Zeit der Unsicherheit: Der Wunsch jemanden zu finden, der einfache Antworten auf schwierige Fragen in autoritativer Art geben, ist hoch. Kombiniert mit der individualistischen Lebensweise zieht dies eine grosse Anfälligkeit für starke Leiterpersönlichkeiten nach sich.
Die Rolle des Internets: Die alten Restriktionen bezüglich Zeit und Raum existieren nicht mehr. Man hört Internetpastoren; diese werden zu den einflussreichsten Personen.
Wie begegnen?
Solide Lehre: Paulus malte den Korinthern das Kreuz vor Augen – als theologisches Faktum, das den kulturellen Auswahlkriterien nicht entsprach.

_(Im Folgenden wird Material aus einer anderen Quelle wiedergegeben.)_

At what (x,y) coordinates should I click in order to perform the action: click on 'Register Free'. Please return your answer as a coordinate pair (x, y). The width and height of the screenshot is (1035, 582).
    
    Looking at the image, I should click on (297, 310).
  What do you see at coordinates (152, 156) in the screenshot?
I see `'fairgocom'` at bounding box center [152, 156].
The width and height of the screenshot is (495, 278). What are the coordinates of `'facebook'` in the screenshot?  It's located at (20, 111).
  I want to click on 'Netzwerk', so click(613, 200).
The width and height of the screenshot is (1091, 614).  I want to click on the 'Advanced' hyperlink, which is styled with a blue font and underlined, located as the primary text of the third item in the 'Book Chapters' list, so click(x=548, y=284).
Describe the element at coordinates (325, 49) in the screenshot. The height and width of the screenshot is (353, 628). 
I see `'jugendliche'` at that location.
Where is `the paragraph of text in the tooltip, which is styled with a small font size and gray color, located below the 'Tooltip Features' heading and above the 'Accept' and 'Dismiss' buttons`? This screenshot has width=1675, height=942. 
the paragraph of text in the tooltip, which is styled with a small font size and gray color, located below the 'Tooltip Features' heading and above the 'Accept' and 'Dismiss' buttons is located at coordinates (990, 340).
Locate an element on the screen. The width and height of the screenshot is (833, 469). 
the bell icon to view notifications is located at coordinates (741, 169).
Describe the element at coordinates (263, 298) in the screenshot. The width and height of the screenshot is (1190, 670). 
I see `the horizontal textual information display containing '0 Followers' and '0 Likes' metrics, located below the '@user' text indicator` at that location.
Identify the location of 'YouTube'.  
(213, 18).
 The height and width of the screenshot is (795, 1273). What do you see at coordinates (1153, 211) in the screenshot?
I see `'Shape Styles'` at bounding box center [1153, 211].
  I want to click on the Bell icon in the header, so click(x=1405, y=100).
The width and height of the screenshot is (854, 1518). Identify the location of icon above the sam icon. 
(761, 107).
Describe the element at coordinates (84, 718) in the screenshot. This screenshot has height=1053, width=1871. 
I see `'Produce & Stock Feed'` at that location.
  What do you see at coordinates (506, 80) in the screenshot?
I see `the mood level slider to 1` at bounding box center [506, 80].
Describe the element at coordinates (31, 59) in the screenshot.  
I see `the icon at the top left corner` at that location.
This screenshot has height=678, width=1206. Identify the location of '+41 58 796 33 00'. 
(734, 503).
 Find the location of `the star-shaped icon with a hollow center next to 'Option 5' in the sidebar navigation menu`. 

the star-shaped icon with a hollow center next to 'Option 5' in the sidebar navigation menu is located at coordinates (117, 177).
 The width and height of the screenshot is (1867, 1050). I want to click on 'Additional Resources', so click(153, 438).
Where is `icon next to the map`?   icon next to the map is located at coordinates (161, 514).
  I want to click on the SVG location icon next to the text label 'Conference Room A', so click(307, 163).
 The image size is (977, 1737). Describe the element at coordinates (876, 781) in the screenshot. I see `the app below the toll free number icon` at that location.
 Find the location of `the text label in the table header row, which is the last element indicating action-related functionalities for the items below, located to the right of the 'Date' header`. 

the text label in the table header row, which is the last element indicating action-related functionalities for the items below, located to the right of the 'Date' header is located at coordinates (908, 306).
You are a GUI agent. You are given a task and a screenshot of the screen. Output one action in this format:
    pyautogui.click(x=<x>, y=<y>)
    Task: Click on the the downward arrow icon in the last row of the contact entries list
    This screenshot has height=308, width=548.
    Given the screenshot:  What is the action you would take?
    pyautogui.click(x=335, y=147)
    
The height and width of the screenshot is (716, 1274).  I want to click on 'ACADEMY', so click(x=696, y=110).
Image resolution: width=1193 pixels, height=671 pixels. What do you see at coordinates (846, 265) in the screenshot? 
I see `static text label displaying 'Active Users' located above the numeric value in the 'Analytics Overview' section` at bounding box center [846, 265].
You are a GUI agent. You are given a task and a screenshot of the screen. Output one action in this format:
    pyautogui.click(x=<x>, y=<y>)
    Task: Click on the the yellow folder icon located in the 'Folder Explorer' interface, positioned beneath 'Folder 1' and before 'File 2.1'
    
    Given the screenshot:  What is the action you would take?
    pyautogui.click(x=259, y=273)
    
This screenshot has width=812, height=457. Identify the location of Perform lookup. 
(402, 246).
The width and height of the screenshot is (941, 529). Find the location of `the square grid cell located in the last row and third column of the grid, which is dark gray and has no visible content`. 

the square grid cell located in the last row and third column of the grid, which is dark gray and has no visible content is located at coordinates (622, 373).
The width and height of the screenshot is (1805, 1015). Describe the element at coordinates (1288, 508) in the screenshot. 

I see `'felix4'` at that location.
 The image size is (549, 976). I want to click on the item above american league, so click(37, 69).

Lehre mit den Erwartungen an die Kirche verbinden: Eine treue Gemeinde kann vorübergehend kleiner und schwächer werden. Wir können nicht mit der Ästhetik einer Kultur Kompromisse eingehen.
Pastoren treffen Vorkehrungen, dass sie nicht zu viel Aufmerksamkeit erhalten: Vorsicht mit sozialen Medien (Gravitationskraft: Aufmerksamkeit auf sich selbst ziehen)
Konzentration auf dem historischen Glauben: Historische Bekenntnisse relativieren die Bedeutung der eigenen Person. Wir stehen auf den Schultern zahlloser Vorfahren.
Gesunde Lehre der Gemeinde: Es gibt eine grosse Aufmerksamkeit auf geistlichem Missbrauch. Ermahnung wegen einer Sünde ist kein Missbrauch! Gemeinden brauchen eine Ältestenschaft, der die Pastoren Rechenschaft ablegen.
Aufmerksame Gemeindebesucher: Vorsicht für Vergötzung von (Internet-)Pastoren; Test: Wer wird an deinem Sterbebett stehen?